O halde bu kısaca özetlediğim bilgiler ışığında diyebiliriz ki: İktidarların “Hak Hukuk Adalet Demokrasi” söylemleri safsatadan ibarettir. (Kaldı ki ekonomik eşitliğin olmadığı yerde gerçek anlamda adaletten, gerçek anlamda bir demokrasiden söz edemeyiz. Bu da ayrı bir yazı konusudur.)
Fikret Başkaya’nın dediği gibi:
“Yurttaşlar, toplumsal/politik sürece gerekli olduğu her zaman ve her durumda müdahale edebiliyorsa [itiraz, eleştiri, tartışma, öneri, karar sürecine katılma], başka türlü ifade edersek, toplum kendi hakkında düşünebilir ve gereğini yapabilir durumdaysa, orada politikanın,
politika yapmanın (adaletin b.n.) bir anlamı ve değeri, velhasıl bir kıymet-i harbiyesi var demektir… Demokrasiden söz edebilmenin ikinci koşulu da politika yapmanın herkesin işi olmasını varsayar. Ya da demokrasi, politika herkesin şeyi olduğu, herkes tarafından içselleştirildiği, sahiplenildiği durumda mümkündür ve evrensel bir hak sayılması gerekir… Kaşarlanmış profesyonel politikacılara bırakılmayacak kadar önemlidir…”

Listelenen Satırlar:
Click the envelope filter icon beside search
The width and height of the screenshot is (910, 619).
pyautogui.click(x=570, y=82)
--
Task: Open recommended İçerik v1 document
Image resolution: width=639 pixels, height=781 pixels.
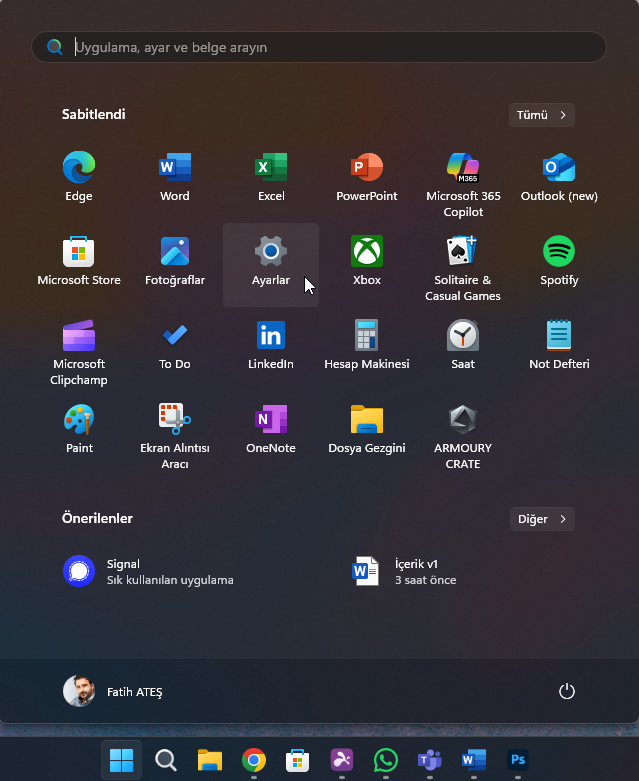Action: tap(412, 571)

Görevler:
1. Seçilmiş metindeki alıntıya göre politika yapmak kimlere bırakılmayacak kadar önemlidir?
2. Seçilmiş metinde "O halde bu kısaca" sözleriyle başlayıp "bir yazı konusudur.)" sözleriyle biten kısmı aynen yazar mısın?

Problemlerin Çözümleri:
1. Kaşarlanmış profesyonel politikacılara.

2.
O halde bu kısaca özetlediğim bilgiler ışığında diyebiliriz ki: İktidarların “Hak Hukuk Adalet Demokrasi” söylemleri safsatadan ibarettir. (Kaldı ki ekonomik eşitliğin olmadığı yerde gerçek anlamda adaletten, gerçek anlamda bir demokrasiden söz edemeyiz. Bu da ayrı bir yazı konusudur.)